** SOURCE EXTRACT **
In negotiations between companies, the principle of freedom of contract recognised in Article 1255 of the Spanish Civil Code prevails, allowing the contracting parties to freely determine the content of the contract provided that it is not contrary to the law, morality or public policy, as well as to the principles of good faith and contractual balance developed in Articles 7 and 1258 of the Civil Code, which require loyalty and consistency in the performance and interpretation of the contract.

Statutory limits on penalty clauses in commercial matters

In commercial matters, Article 61 of the Spanish Commercial Code expressly provides for the possibility of moderating a penalty where it is manifestly excessive, thereby constituting a statutory limit intended to prevent the application of disproportionate financial sanctions. This provision is complemented by Article 1154 of the Civil Code, which empowers the court to equitably reduce the agreed penalty where the obligation has been partially performed or where the sanction exceeds the damage caused. Consequently, there is no unlimited margin to impose penalties without regard to proportionality.

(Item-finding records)
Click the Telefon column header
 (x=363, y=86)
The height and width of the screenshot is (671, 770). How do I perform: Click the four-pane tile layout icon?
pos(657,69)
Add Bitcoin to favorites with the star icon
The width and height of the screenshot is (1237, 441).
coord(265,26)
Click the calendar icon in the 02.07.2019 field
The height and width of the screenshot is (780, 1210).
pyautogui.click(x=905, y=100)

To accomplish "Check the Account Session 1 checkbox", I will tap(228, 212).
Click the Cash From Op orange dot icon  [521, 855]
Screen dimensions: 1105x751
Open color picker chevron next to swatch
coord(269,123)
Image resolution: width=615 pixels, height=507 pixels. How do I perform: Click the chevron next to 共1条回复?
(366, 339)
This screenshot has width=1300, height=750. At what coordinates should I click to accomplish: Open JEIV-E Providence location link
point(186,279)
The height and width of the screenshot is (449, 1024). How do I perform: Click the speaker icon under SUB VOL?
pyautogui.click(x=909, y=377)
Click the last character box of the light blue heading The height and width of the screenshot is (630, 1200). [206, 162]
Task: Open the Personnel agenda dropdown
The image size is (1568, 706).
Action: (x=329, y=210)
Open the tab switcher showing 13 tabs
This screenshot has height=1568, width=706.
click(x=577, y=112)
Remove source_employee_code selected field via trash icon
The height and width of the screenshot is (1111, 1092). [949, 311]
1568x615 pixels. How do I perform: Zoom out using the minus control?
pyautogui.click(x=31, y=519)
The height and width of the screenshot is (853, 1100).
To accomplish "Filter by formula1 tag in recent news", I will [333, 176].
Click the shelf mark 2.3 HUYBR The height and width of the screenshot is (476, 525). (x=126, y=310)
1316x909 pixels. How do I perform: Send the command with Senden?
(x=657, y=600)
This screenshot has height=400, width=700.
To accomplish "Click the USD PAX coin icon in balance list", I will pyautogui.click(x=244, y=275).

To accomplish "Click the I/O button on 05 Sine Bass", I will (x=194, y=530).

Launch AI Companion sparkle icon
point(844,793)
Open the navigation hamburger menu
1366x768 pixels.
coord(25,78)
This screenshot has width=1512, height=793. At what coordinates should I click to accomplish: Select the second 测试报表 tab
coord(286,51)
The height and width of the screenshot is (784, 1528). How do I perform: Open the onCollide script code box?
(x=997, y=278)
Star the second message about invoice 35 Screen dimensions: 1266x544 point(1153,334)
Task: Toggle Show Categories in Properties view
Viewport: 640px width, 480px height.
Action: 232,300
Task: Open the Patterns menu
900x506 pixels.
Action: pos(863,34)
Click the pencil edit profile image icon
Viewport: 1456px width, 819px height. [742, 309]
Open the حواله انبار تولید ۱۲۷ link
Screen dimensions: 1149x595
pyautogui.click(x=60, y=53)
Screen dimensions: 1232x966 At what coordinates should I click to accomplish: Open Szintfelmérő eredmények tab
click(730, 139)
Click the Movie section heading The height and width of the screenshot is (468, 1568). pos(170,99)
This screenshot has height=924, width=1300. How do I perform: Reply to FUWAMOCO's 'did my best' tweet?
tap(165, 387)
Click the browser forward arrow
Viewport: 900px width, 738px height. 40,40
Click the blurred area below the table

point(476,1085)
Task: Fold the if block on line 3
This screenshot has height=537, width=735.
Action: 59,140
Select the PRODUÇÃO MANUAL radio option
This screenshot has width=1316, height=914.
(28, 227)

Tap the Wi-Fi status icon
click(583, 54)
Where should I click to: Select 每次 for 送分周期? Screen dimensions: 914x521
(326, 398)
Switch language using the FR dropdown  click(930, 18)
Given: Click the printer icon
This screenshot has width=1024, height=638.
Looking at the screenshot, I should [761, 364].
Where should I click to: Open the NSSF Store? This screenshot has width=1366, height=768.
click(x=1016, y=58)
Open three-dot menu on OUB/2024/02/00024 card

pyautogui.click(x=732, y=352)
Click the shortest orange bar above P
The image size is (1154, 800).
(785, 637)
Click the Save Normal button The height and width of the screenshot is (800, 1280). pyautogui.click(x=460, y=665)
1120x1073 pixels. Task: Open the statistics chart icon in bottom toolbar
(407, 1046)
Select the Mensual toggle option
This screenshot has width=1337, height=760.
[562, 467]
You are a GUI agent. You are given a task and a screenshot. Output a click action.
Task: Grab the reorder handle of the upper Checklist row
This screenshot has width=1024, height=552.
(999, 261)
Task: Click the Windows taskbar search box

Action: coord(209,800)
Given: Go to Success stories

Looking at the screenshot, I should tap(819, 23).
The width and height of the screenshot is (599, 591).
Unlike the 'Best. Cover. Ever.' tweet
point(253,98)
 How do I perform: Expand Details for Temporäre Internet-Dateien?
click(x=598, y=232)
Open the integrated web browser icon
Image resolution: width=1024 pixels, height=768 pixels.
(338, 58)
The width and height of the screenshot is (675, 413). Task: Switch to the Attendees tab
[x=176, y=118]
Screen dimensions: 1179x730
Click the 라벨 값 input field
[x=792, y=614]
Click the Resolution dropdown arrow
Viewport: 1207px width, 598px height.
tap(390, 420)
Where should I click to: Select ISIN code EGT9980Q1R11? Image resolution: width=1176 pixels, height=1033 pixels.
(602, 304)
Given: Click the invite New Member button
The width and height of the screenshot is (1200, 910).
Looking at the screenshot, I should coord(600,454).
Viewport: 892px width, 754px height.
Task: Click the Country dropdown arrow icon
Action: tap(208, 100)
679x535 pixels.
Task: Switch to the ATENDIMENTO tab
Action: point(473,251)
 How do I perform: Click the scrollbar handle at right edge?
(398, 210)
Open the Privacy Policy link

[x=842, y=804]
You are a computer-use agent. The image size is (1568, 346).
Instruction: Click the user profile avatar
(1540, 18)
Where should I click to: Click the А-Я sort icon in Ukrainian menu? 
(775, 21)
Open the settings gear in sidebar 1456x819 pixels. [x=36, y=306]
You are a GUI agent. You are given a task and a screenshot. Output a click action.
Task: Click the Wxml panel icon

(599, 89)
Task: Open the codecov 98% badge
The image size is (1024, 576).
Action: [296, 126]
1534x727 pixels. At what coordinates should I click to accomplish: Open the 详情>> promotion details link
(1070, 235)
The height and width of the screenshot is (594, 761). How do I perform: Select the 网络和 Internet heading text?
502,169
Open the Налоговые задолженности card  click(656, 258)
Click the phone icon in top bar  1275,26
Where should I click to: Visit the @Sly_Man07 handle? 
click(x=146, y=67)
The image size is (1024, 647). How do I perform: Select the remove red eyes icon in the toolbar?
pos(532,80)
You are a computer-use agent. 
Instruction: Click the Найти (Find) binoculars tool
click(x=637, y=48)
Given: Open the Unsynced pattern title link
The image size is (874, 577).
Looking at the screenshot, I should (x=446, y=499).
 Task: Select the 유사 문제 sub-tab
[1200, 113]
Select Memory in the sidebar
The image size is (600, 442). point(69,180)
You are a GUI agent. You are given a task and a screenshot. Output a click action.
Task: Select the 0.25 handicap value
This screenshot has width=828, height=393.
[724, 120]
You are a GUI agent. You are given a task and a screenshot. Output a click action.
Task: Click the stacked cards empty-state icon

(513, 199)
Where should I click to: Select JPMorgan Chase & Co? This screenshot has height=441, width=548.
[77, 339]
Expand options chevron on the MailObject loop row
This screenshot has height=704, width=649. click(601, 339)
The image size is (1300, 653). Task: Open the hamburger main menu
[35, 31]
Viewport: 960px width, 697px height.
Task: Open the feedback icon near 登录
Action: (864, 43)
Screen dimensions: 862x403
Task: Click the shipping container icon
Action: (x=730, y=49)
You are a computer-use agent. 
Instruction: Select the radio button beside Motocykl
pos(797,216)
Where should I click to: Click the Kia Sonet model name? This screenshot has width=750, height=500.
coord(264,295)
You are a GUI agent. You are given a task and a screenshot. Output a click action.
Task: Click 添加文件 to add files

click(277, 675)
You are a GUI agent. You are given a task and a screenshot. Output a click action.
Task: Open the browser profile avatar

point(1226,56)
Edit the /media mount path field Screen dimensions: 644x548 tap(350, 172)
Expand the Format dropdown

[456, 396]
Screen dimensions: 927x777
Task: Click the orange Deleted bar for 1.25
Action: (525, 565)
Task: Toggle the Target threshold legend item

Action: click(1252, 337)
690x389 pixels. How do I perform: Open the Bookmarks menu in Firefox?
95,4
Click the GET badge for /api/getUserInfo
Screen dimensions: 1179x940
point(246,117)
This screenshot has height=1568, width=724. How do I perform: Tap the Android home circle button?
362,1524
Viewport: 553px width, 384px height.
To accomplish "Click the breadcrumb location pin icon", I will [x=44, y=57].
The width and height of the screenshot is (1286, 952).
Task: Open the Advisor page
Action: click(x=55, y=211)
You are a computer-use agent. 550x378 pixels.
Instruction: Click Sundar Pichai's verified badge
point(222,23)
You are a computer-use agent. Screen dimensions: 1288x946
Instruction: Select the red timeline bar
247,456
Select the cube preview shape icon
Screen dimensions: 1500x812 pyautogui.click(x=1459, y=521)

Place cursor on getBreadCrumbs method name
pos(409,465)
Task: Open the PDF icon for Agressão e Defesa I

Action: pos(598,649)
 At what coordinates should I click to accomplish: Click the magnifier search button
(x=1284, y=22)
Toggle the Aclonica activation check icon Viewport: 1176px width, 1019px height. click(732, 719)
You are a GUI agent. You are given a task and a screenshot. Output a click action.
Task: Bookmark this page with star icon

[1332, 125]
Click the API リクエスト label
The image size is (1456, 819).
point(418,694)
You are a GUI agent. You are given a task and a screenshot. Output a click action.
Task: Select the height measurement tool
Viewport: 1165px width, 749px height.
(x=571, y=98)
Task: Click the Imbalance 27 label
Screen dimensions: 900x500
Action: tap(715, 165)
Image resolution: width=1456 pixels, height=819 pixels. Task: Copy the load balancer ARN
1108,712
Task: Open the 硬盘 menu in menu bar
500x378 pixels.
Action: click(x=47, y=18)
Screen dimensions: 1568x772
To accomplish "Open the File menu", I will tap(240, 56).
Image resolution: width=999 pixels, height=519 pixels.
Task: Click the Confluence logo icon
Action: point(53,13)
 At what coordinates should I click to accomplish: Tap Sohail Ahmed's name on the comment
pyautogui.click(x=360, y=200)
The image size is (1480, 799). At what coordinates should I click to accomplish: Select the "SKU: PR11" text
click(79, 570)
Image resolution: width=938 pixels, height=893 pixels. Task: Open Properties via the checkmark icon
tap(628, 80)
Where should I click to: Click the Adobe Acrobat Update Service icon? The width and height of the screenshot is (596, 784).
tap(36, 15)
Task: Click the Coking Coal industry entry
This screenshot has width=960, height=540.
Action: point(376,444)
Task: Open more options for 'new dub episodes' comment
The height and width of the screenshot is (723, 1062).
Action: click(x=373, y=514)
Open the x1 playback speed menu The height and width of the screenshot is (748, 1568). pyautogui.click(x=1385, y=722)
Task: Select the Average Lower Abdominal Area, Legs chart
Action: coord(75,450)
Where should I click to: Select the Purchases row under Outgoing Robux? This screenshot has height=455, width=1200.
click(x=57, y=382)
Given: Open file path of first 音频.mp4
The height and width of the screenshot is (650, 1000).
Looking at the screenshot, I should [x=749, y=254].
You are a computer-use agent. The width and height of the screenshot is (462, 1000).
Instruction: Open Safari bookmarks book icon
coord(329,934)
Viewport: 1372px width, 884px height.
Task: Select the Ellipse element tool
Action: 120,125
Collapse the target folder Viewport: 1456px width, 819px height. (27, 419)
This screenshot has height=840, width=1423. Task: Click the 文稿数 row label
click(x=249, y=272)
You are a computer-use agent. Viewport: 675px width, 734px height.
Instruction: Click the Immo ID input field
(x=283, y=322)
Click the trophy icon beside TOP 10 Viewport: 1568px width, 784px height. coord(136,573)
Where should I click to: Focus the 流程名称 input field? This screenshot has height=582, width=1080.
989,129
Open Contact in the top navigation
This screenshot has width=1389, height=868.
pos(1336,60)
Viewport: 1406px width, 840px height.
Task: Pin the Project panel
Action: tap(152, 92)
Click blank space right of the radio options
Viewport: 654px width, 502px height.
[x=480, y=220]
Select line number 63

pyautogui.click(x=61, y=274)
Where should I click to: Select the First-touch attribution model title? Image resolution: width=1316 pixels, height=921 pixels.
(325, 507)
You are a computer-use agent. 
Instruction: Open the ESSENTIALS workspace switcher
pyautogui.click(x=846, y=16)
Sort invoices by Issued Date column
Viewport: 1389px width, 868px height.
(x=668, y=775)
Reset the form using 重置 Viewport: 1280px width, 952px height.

** WHAT NEEDS TO BE DONE **
In the extract on penalty clauses, turn the paragraph that begins "In commercial matters" into a short bulleted list that keeps its main facts. Rely only on the extract on penalty clauses.

** ANSWER TO THE PROBLEM **
- Article 61 of the Spanish Commercial Code expressly allows a penalty to be moderated when it is manifestly excessive. This is a statutory limit against disproportionate financial sanctions.
- Article 1154 of the Civil Code complements it by letting the court equitably reduce the agreed penalty when the obligation has been partially performed or the sanction exceeds the damage caused.
- As a result, penalties cannot be imposed without limit or without regard to proportionality.